“Prasasti itu sudah aus, jadi tulisannya sudah tidak bisa dibaca. Namun menurut keterangan Khazin dan Yasak, tokoh budaya lokal, sepuluh tahun lalu tulisan itu masih ada dan berupa tulisan arab gundul atau pego atau jawi, lalu di bawahnya ada tulisan huruf Jawa Kawi.”tutur Viddy merujuk keterangan tokoh budaya setempat.
“Separoh badan prasasti itu tertanam di dalam tanah. Tapi sepuluh tahun lalu ya masih tegak kokoh.” kata Yasak yang sehari-harinya merupakan jurukunci situs makam Dewi Sekardadu.
“Itu adalah prasasti peninggalan Syeh Subakir di zaman Kerajaan Kediri. Dia ditugasi oleh Raja Kediri untuk memberi tumbal tanah Jawa. Prasasti itu adalah tumbalnya !” kata Khazin yang membuka toko jamu “Stromina” bersama anaknya di salah satu toko di kompleks ruko dekat prasasti tersebut tergeletak.

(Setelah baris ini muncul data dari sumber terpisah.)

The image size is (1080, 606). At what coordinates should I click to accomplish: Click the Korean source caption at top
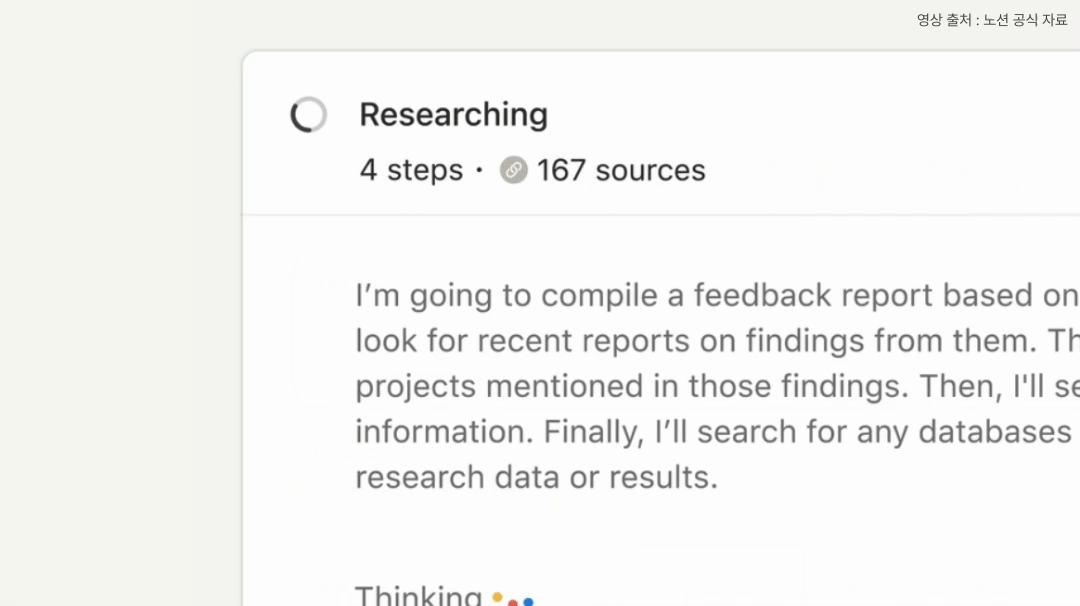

“Keterangan Pak Khazin itu memang perlu dibuktikan, namun kalau merujuk adanya tulisan arab disamping huruf Jawa di prasasti tersebut, maka, bisa diduga bahwa Islam telah masuk Nusantara semenjak zaman Kediri, karena prasasti itu dari zaman Kediri, dan memang legenda Syeh Subakir adalah guru makrifat Raja-Raja Kediri,antara lain Prabu Joyoboyo yang terkenal.”analisis Viddy yang juga menulis novel, puisi dan sering diundang sebagai pembicara budaya di Singapura,Malaysia, Brunei, Thailand dan Kamboja. Novel serialnya “Pendekar Sendang Drajat” kini beredar di pasaran.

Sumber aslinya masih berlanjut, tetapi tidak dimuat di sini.